--- Start Records for processing ---

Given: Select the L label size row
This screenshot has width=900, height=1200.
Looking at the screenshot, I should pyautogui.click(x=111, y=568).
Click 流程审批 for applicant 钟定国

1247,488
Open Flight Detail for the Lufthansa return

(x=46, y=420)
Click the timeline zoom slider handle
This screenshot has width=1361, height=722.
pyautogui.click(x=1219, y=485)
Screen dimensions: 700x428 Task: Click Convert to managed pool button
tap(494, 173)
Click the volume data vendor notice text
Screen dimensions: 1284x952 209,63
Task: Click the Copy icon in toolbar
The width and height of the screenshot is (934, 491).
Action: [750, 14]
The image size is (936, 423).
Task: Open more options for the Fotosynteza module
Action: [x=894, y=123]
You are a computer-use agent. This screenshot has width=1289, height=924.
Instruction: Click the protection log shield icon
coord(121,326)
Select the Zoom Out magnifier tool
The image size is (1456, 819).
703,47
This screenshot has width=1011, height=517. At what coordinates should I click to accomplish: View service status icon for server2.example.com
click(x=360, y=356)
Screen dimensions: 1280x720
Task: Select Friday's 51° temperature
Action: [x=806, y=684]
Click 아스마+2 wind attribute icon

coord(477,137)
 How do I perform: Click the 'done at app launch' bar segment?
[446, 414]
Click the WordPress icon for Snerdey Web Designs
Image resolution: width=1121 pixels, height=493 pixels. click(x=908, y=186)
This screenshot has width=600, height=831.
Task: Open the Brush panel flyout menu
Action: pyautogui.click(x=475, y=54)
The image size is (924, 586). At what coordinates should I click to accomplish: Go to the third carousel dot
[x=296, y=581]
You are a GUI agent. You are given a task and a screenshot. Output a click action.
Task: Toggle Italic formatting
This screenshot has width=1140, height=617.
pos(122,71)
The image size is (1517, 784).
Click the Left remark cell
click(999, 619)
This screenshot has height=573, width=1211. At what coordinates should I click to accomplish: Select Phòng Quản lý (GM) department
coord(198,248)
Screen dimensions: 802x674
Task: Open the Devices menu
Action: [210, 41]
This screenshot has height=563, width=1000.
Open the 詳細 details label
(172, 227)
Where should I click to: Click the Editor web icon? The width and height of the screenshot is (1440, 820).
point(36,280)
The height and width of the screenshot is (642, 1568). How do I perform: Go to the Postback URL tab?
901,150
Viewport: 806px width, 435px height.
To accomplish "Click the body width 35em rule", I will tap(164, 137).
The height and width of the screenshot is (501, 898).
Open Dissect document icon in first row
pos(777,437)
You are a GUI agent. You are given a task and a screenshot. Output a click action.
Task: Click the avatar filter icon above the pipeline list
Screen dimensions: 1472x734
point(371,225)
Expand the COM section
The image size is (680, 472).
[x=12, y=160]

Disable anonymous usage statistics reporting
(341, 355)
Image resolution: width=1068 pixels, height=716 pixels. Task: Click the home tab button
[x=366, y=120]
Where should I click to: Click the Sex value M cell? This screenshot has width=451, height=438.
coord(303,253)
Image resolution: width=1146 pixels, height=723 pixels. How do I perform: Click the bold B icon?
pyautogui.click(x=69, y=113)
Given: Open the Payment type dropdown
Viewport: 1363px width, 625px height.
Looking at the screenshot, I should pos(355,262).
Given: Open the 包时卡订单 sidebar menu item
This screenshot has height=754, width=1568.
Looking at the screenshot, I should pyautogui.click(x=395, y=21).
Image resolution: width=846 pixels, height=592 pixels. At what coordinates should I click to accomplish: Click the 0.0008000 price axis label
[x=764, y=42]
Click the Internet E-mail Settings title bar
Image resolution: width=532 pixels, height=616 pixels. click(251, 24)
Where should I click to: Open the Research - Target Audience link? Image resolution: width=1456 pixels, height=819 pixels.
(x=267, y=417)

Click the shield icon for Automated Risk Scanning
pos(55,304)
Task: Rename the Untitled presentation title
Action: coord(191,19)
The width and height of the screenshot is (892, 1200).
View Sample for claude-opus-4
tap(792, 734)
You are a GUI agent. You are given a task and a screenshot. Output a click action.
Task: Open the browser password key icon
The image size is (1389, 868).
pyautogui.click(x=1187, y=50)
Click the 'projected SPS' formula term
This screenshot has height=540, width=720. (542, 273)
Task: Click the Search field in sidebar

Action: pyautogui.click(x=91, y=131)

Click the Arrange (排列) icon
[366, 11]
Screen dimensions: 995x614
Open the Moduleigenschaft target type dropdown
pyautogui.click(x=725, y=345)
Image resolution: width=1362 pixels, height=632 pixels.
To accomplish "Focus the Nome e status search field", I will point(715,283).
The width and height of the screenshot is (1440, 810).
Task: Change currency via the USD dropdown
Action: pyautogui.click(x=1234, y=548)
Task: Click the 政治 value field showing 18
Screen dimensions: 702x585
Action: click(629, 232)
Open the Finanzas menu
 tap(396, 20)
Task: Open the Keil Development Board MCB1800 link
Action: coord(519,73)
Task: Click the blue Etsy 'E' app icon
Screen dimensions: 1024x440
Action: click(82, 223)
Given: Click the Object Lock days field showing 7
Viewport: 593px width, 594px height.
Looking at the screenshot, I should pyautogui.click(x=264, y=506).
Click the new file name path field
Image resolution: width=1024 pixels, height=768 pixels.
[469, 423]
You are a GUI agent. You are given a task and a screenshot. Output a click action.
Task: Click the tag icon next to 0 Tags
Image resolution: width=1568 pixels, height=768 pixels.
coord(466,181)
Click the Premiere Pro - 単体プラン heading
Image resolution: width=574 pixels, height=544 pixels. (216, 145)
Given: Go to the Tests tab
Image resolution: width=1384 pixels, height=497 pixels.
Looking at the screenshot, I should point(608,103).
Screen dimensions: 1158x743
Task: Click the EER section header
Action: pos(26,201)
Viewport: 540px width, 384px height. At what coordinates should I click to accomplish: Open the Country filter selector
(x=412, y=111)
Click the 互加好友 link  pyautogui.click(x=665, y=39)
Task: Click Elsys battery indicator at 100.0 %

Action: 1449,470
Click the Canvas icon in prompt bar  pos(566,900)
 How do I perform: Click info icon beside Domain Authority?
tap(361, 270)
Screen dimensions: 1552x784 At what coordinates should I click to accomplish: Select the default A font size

--- End Records for processing ---

Repeat the stored entries above exactly as they appear, keeping every line in its original order.

Given: Select the L label size row
This screenshot has width=900, height=1200.
Looking at the screenshot, I should pyautogui.click(x=111, y=568).
Click 流程审批 for applicant 钟定国

1247,488
Open Flight Detail for the Lufthansa return

(x=46, y=420)
Click the timeline zoom slider handle
This screenshot has width=1361, height=722.
pyautogui.click(x=1219, y=485)
Screen dimensions: 700x428 Task: Click Convert to managed pool button
tap(494, 173)
Click the volume data vendor notice text
Screen dimensions: 1284x952 209,63
Task: Click the Copy icon in toolbar
The width and height of the screenshot is (934, 491).
Action: [750, 14]
The image size is (936, 423).
Task: Open more options for the Fotosynteza module
Action: [x=894, y=123]
You are a computer-use agent. This screenshot has width=1289, height=924.
Instruction: Click the protection log shield icon
coord(121,326)
Select the Zoom Out magnifier tool
The image size is (1456, 819).
703,47
This screenshot has width=1011, height=517. At what coordinates should I click to accomplish: View service status icon for server2.example.com
click(x=360, y=356)
Screen dimensions: 1280x720
Task: Select Friday's 51° temperature
Action: [x=806, y=684]
Click 아스마+2 wind attribute icon

coord(477,137)
 How do I perform: Click the 'done at app launch' bar segment?
[446, 414]
Click the WordPress icon for Snerdey Web Designs
Image resolution: width=1121 pixels, height=493 pixels. click(x=908, y=186)
This screenshot has width=600, height=831.
Task: Open the Brush panel flyout menu
Action: pyautogui.click(x=475, y=54)
The image size is (924, 586). At what coordinates should I click to accomplish: Go to the third carousel dot
[x=296, y=581]
You are a GUI agent. You are given a task and a screenshot. Output a click action.
Task: Toggle Italic formatting
This screenshot has width=1140, height=617.
pos(122,71)
The image size is (1517, 784).
Click the Left remark cell
click(999, 619)
This screenshot has height=573, width=1211. At what coordinates should I click to accomplish: Select Phòng Quản lý (GM) department
coord(198,248)
Screen dimensions: 802x674
Task: Open the Devices menu
Action: [210, 41]
This screenshot has height=563, width=1000.
Open the 詳細 details label
(172, 227)
Where should I click to: Click the Editor web icon? The width and height of the screenshot is (1440, 820).
point(36,280)
The height and width of the screenshot is (642, 1568). How do I perform: Go to the Postback URL tab?
901,150
Viewport: 806px width, 435px height.
To accomplish "Click the body width 35em rule", I will tap(164, 137).
The height and width of the screenshot is (501, 898).
Open Dissect document icon in first row
pos(777,437)
You are a GUI agent. You are given a task and a screenshot. Output a click action.
Task: Click the avatar filter icon above the pipeline list
Screen dimensions: 1472x734
point(371,225)
Expand the COM section
The image size is (680, 472).
[x=12, y=160]

Disable anonymous usage statistics reporting
(341, 355)
Image resolution: width=1068 pixels, height=716 pixels. Task: Click the home tab button
[x=366, y=120]
Where should I click to: Click the Sex value M cell? This screenshot has width=451, height=438.
coord(303,253)
Image resolution: width=1146 pixels, height=723 pixels. How do I perform: Click the bold B icon?
pyautogui.click(x=69, y=113)
Given: Open the Payment type dropdown
Viewport: 1363px width, 625px height.
Looking at the screenshot, I should pos(355,262).
Given: Open the 包时卡订单 sidebar menu item
This screenshot has height=754, width=1568.
Looking at the screenshot, I should pyautogui.click(x=395, y=21).
Image resolution: width=846 pixels, height=592 pixels. At what coordinates should I click to accomplish: Click the 0.0008000 price axis label
[x=764, y=42]
Click the Internet E-mail Settings title bar
Image resolution: width=532 pixels, height=616 pixels. click(251, 24)
Where should I click to: Open the Research - Target Audience link? Image resolution: width=1456 pixels, height=819 pixels.
(x=267, y=417)

Click the shield icon for Automated Risk Scanning
pos(55,304)
Task: Rename the Untitled presentation title
Action: coord(191,19)
The width and height of the screenshot is (892, 1200).
View Sample for claude-opus-4
tap(792, 734)
You are a GUI agent. You are given a task and a screenshot. Output a click action.
Task: Open the browser password key icon
The image size is (1389, 868).
pyautogui.click(x=1187, y=50)
Click the 'projected SPS' formula term
This screenshot has height=540, width=720. (542, 273)
Task: Click the Search field in sidebar

Action: pyautogui.click(x=91, y=131)

Click the Arrange (排列) icon
[366, 11]
Screen dimensions: 995x614
Open the Moduleigenschaft target type dropdown
pyautogui.click(x=725, y=345)
Image resolution: width=1362 pixels, height=632 pixels.
To accomplish "Focus the Nome e status search field", I will point(715,283).
The width and height of the screenshot is (1440, 810).
Task: Change currency via the USD dropdown
Action: pyautogui.click(x=1234, y=548)
Task: Click the 政治 value field showing 18
Screen dimensions: 702x585
Action: click(629, 232)
Open the Finanzas menu
 tap(396, 20)
Task: Open the Keil Development Board MCB1800 link
Action: coord(519,73)
Task: Click the blue Etsy 'E' app icon
Screen dimensions: 1024x440
Action: click(82, 223)
Given: Click the Object Lock days field showing 7
Viewport: 593px width, 594px height.
Looking at the screenshot, I should pyautogui.click(x=264, y=506).
Click the new file name path field
Image resolution: width=1024 pixels, height=768 pixels.
[469, 423]
You are a GUI agent. You are given a task and a screenshot. Output a click action.
Task: Click the tag icon next to 0 Tags
Image resolution: width=1568 pixels, height=768 pixels.
coord(466,181)
Click the Premiere Pro - 単体プラン heading
Image resolution: width=574 pixels, height=544 pixels. (216, 145)
Given: Go to the Tests tab
Image resolution: width=1384 pixels, height=497 pixels.
Looking at the screenshot, I should point(608,103).
Screen dimensions: 1158x743
Task: Click the EER section header
Action: pos(26,201)
Viewport: 540px width, 384px height. At what coordinates should I click to accomplish: Open the Country filter selector
(x=412, y=111)
Click the 互加好友 link  pyautogui.click(x=665, y=39)
Task: Click Elsys battery indicator at 100.0 %

Action: 1449,470
Click the Canvas icon in prompt bar  pos(566,900)
 How do I perform: Click info icon beside Domain Authority?
tap(361, 270)
Screen dimensions: 1552x784 At what coordinates should I click to accomplish: Select the default A font size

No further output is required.